··· Provided data

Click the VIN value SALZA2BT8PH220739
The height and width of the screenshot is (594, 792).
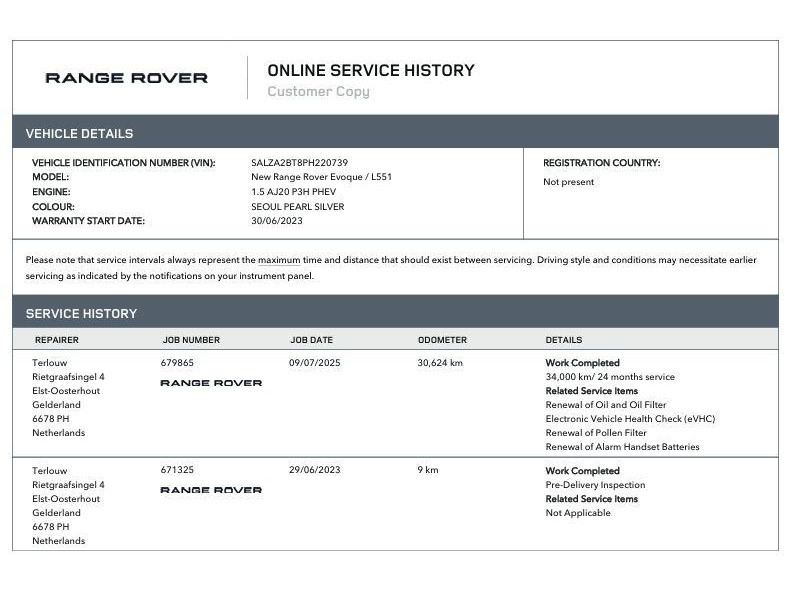pyautogui.click(x=300, y=163)
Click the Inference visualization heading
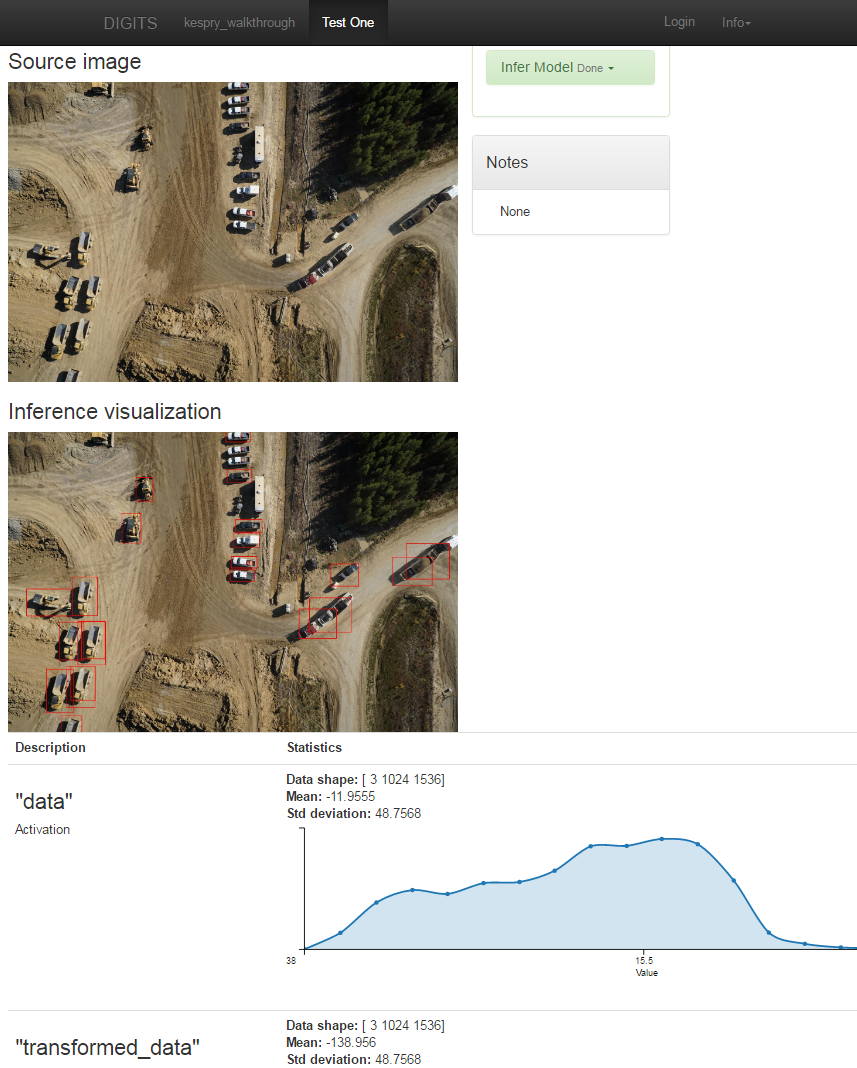This screenshot has width=857, height=1068. [x=115, y=412]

······

## Task description
Reproduce each of the rows above word for word, omitting the pictures.

## Answer to this exercise
Click the VIN value SALZA2BT8PH220739
The height and width of the screenshot is (594, 792).
pyautogui.click(x=300, y=163)
Click the Inference visualization heading
This screenshot has width=857, height=1068. [x=115, y=412]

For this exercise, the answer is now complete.